Electronic monitoring compromises users’ privacy in many ways beyond tracking their location. One widely used electronic monitoring anklet has a feature that can record calls and conversations without users’ consent or knowledge. These devices raise profound Fourth and Fifth Amendment concerns when activated in this way, as they transform wearers into walking wiretaps — not only for capturing their own statements, but potentially those of friends and family nearby. In Chicago, a jurisdiction that consistently promotes electronic monitoring, these devices are reportedly being used to record children.
Electronic monitoring inflicts a high price that goes beyond constitutional concerns. Americans are not only being forced to wear government tracking devices in record numbers, they are also often forced to pay for the privilege, on top of their bail. One driver who was arrested after failing to signal reported being forced to pay $300 a month for a device rental fee on top of a $179.50 setup charge. The first month’s costs added up to more than half of his $900-a-month disability check. For many, electronic monitoring can become a debt trap.
The first electronic monitors to come on the scene a half-century ago took the form of bulky, single-purpose devices, such as anklets that secured a location transponder to the wearer’s leg with a “tamper-proof” band. These devices, similar varieties of which are still in use, have caused an array of medical complications, including everything from cuts and bruises and impaired circulation to electric shocks, hair loss, headaches and difficulty breathing. These devices are also highly visible, opening up wearers to discrimination by employers, law enforcement and members of the public. More than 1 in 5 of those on electronic monitoring report being fired or suspended from at least one job as a result.

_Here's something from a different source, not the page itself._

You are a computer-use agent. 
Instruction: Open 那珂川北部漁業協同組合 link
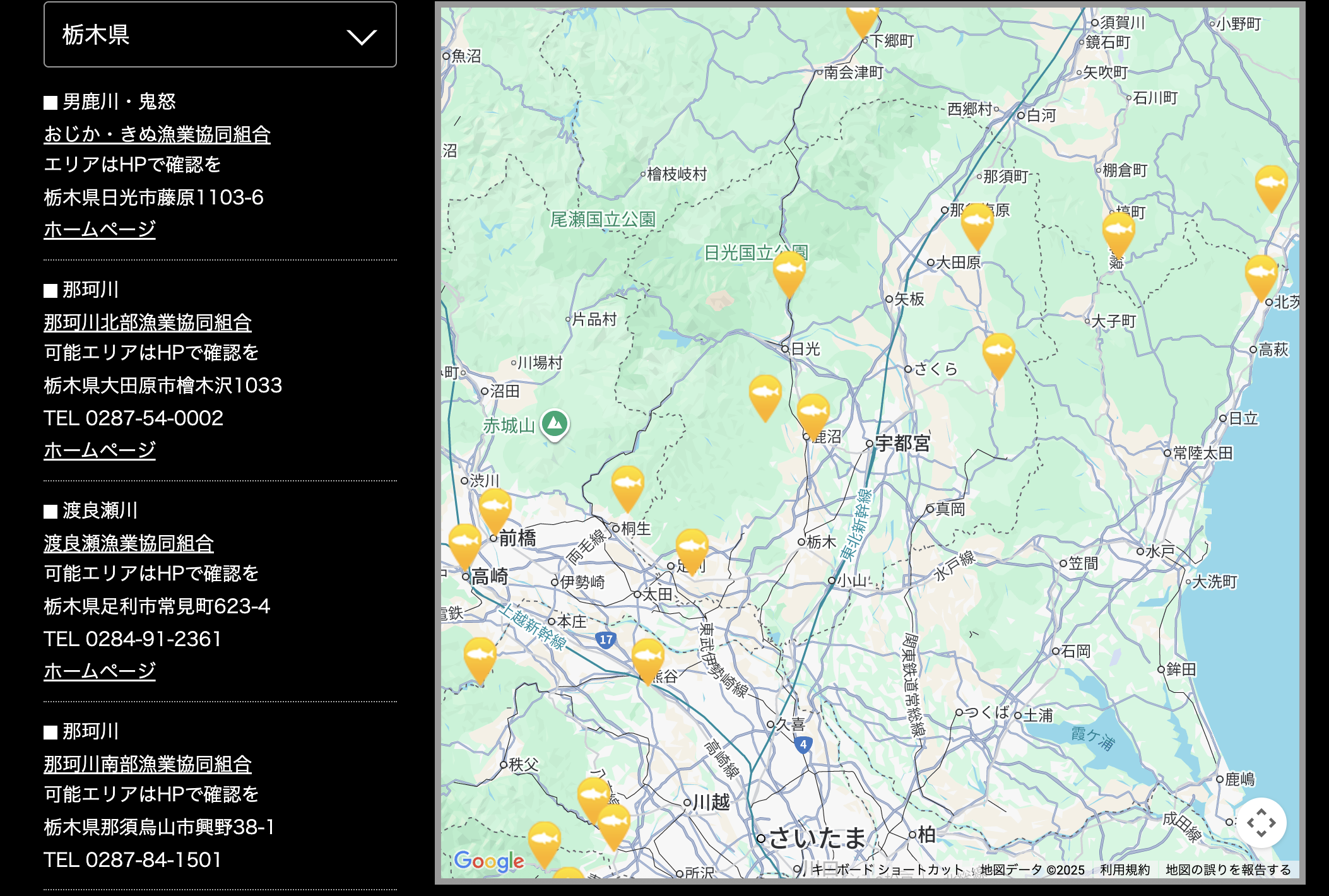click(147, 322)
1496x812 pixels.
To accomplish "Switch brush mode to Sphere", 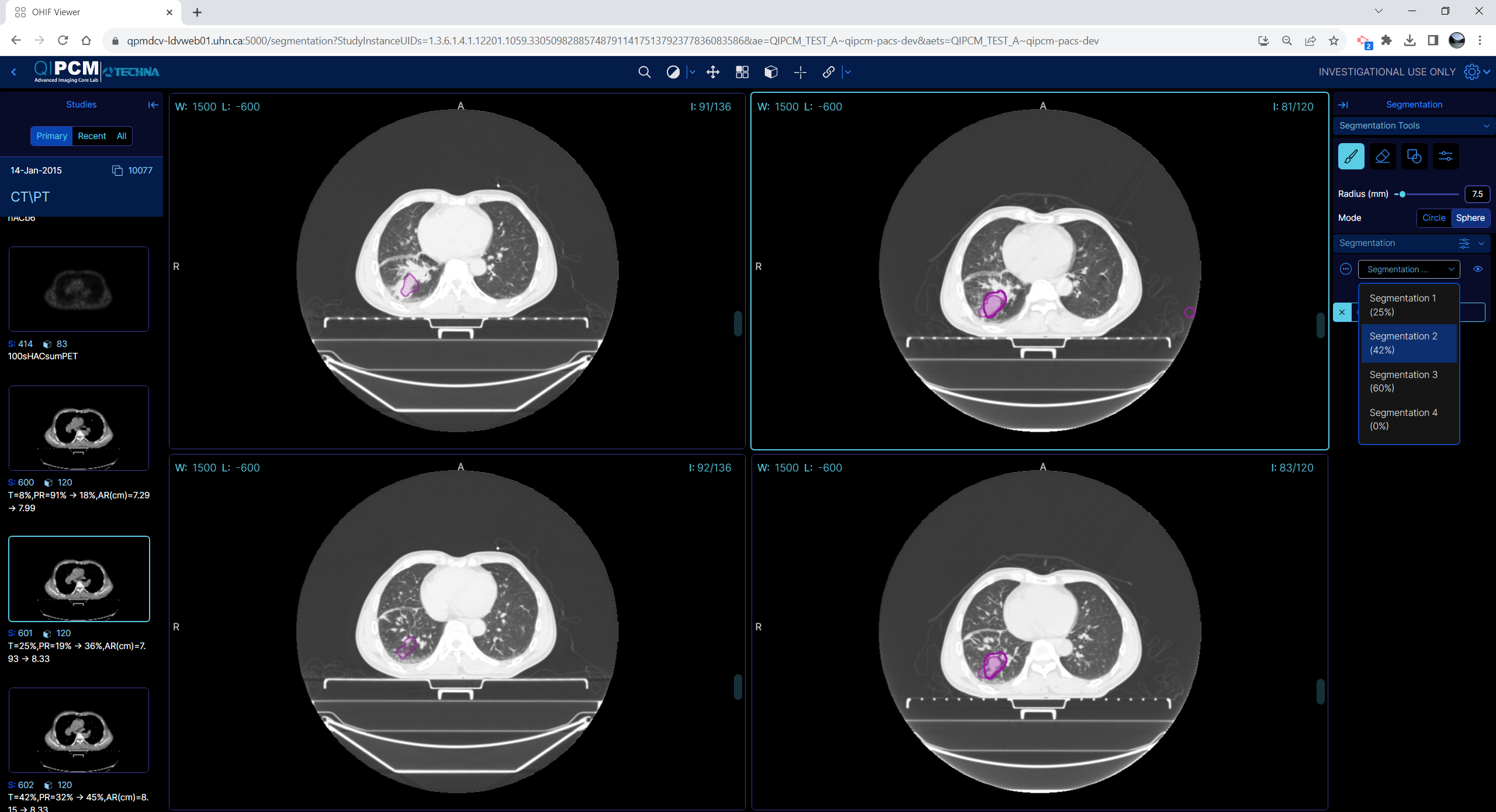I will [x=1470, y=218].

Some firms are now turning to a new type of electronic surveillance device: smartphones. These firms sell apps and software that employ the same sort of location tracking that Silicon Valley has used for years to follow our movements and target us with ads.
While some believe these systems remove the stigma of highly visible tracking devices, others are fearful about unintended privacy impacts. For example, many of these apps record users’ biometric information, and the companies that develop them don’t generally provide details on how that data is saved or shared with law enforcement. Already, a majority of states use some form of smartphone tracking, and the number of apps and the variety of tracking tools will likely only grow in the coming years.
The problems posed by electronic monitoring will only increase as the technology becomes cheaper and more powerful. If we let the movement to reform prisons become a movement for virtual prisons, the consequences could be dire for those involved in the criminal justice and immigration enforcement systems. The solution at this point isn’t a complete ban — not while it remains the only way out of confinement for so many — but we can’t allow unregulated growth to continue.